Выбрать главу

Шукшин даже и на мгновение не мог допустить возможности плена. У Шукшина не дрогнула бы рука убить родного брата, если бы брат поднял перед врагом руки. Всей жизнью он воспитан так: биться с врагами Родины до последней капли крови…

Семнадцатилетним юношей, сын шахтера и сам шахтер, Шукшин вступил в отряд сибирских партизан, стал пулеметчиком. Дрался против Колчака, был бойцом кавалерийского отряда особого назначения по борьбе с контрреволюцией, потом ушел бить Врангеля, исколесил всю Украину, сражался против банд Махно, Петлюры, участвовал в подавлении антоновского мятежа на Тамбовщине…

После гражданской войны, став командиром РККА, обучал и воспитывал красноармейцев — сначала конников, Потом танкистов. До назначения командиром полка, с которым отправился на фронт, был заместителем начальника Саратовского танкового училища. Он учил красноармейцев не только боевому мастерству. Он учил их священной верности народу и жгучей, непримиримой ненависти к врагам Родины.

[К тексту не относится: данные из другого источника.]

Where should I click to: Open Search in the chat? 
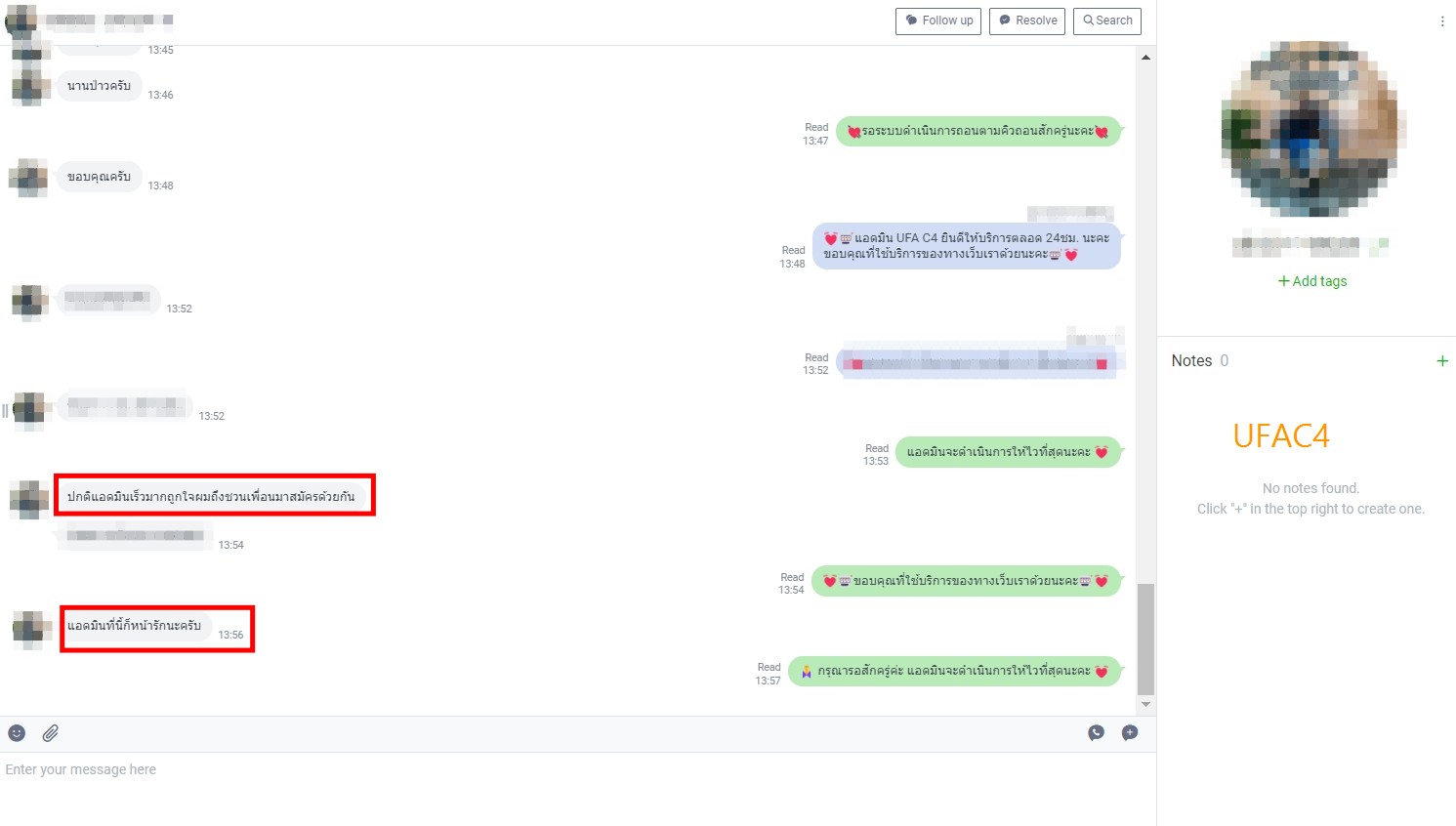[x=1106, y=21]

…Нет, живыми их враг не возьмет, они все погибнут на этом поле, но не сдадутся и не отступят перед врагом! Шукшин, втолкнув в рукоять пистолета последнюю обойму, бьет по автоматчикам. Бьет без промаха — еще в кавалерийском корпусе Котовского он был лучшим стрелком — и считает каждый выстрел: один, два, три, четыре, пять, шесть, семь… Нет, последний патрон он не израсходует!

Только горстка танкистов еще продолжает драться — все остальные убиты, раздавлены танками. Оставшиеся в живых ближе прижимаются к командиру полка. Справа от Шукшина — Кучеренко. Он отбивается гранатами.

К Шукшину подполз сержант, лежавший слева, хрипло, срывающимся голосом крикнул:

— Бейте, бейте… — Сержант смертельно ранен. Он силится подняться, но падает, затихает.

Шукшин берет его винтовку. Патронов в ней нет. Он вскакивает:

— Вперед! Вперед!..

Винтовка падает из рук. Шукшин, схватившись за голову, медленно оседает на траву, черная пелена застилает глаза.

Последний патрон, хранившийся в «ТТ», остался неиспользованным.

Конец?

Шукшин очнулся от острой, нестерпимой боли. Кто-то тяжелый, огромный навалился на него и давит, давит к земле, а в спину, в голову, в руки и ноги впиваются острые камни. Все тело горит. Он силится закричать, но не может: горло сдавила спазма. Шукшин мучительно силится понять, что с ним, где он. И вдруг его словно ударило током — он рванулся, вскрикнул.

— Лиге! Нихт рюре! Лежи! Не шевелись! — огромный волосатый кулак толкнул его в грудь, он больно ударился головой о что-то и открыл глаза. Он лежал на броне вражеского танка, двигавшегося в колонне по полевой дороге. Его цепко держал за плечо, придавливая к броне, немецкий солдат. «Куда меня везут? — проносилось в голове.—

Плен! Я в плену… — Рука скользнула под гимнастерку, за пояс — туда он заткнул пистолет, когда последний раз кинулся в атаку. Но пистолета не было. — Все, плен…»

От сильной потери крови голова кружилась, в глазах мелькали, бешено крутились красные пятна. Он опять впал в забытье.

Когда он снова пришел в сознание, солнце уже клонилось к горизонту. Танк стоял на обочине дороги. Солдат, державший Шукшина за плечо, что-то быстро говорил офицеру, сидевшему в сером «оппеле». Офицер небрежно махнул перчаткой:

— Не нужен! Бросить!

Машина помчалась дальше, тесня к обочине нескончаемую колонну пленных красноармейцев, медленно двигавшуюся в густых облаках пыли.

Немец разжал руку, отпустил пленного и с силой толкнул ногой. Шукшин свалился с танка в пухлую, теплую пыль. Немец стал снимать автомат, болтавшийся у него за спиной, но кто-то успел подхватить Шукшина, спрятать в толпе. Немец зло выругался, но стрелять не стал.

Шукшин не мог идти. Он был ранен в плечо и голову. Его по очереди, взяв с обеих сторон под руки, вели красноармейцы. Потом рядом с ним оказался высокий, очень худой, сутуловатый военинженер третьего ранга. Он протянул Шукшину флягу.

— Выпейте… Вы потеряли много крови… — Военинженер, протягивая флягу, полуобнял Шукшина. — Крепче обопритесь на меня, так будет легче…

Шукшин молчал. Его охватило отчаяние. «Я в плену, в плену… Что же делать, что делать?» Единственное, чего он желал теперь, была смерть, скорая смерть.

Военинженера сменил пожилой усатый майор. Этот майор вел Шукшина до самых Великих Лук и за весь путь не проронил ни слова.